Alchemy is an ancient art. It was commonly practiced in the Middle ages as a means to discover a substance that could base metals into gold or silver, and also to find a way to prolong human life. Even though its original purpose is now thought to be so naive by modern standards, alchemy certainly is recognized as the predecessor to modern chemistry.
The ancient practice of alchemy dates back to Egypt. It was also practiced in Alexandria and a school of alchemy was developing in China. The early Greek philosophers wrote the first chemical theories. In the fifth century BC. they believed that all things were composed of air, earth, fire and water. This belief greatly influenced alchemy.
Roman emperors seemed to have mixed feelings about the practice. Caligula is alleged to have ordered experiments to be performed to produce gold from orpiment, a sulfide of arsenic.

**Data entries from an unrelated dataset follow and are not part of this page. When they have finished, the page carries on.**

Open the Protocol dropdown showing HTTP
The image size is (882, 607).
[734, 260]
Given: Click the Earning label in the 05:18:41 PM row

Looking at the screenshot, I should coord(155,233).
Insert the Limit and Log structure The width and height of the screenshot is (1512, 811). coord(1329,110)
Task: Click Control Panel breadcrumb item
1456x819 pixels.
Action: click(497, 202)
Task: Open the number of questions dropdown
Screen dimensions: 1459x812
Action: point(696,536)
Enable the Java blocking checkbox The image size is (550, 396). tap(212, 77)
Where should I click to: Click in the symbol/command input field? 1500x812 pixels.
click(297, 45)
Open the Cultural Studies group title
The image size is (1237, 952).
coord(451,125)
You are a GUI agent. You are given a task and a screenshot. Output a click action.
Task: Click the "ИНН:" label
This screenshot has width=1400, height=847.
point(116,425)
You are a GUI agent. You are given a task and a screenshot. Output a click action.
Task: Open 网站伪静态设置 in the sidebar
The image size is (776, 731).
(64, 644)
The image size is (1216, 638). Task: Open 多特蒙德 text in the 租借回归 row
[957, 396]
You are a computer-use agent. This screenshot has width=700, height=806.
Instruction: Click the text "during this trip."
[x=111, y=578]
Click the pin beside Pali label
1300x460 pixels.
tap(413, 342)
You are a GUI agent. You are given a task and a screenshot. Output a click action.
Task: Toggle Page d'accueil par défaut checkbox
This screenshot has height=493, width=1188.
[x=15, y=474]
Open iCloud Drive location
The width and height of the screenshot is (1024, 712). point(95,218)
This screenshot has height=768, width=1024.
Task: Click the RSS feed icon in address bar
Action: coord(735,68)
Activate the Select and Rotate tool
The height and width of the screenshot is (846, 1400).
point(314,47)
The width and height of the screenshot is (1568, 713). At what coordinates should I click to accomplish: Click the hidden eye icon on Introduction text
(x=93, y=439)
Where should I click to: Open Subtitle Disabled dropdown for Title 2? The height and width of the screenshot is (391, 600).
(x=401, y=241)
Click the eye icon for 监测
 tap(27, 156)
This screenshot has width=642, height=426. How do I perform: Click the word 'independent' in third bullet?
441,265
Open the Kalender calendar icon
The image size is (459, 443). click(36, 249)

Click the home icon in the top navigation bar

The fundamental basis on which alchemy rests is Aristotle's doctrine that all things tend to strive toward perfection. This belief resulted in the theory that gold found deep inside the earth had naturally been produced from less perfect metals. The alchemist's hope was to discover the secret of this natural process and duplicate it. Original attempts for achieving such a feat were both empirical and practical, but toward the fourth century astrological and magical influences were becoming more dominant.
In the thirteenth century the practice of alchemy took on almost a religious fervor. The skilled alchemist not only went through a rigorous apprenticeship but also a solemn ceremony upon the completion of his training. Astrology, mysticism, medicine, esoteric doctrines of the Near East, Pythagoreanism, and orphism were all eventually embodied in alchemy. By their strict practices and their searches for the Philosopher's Stone the true alchemists tried to refresh and restore the earth.
Because of the spiritual aspect of alchemy it still has value and is even practiced by many to this day.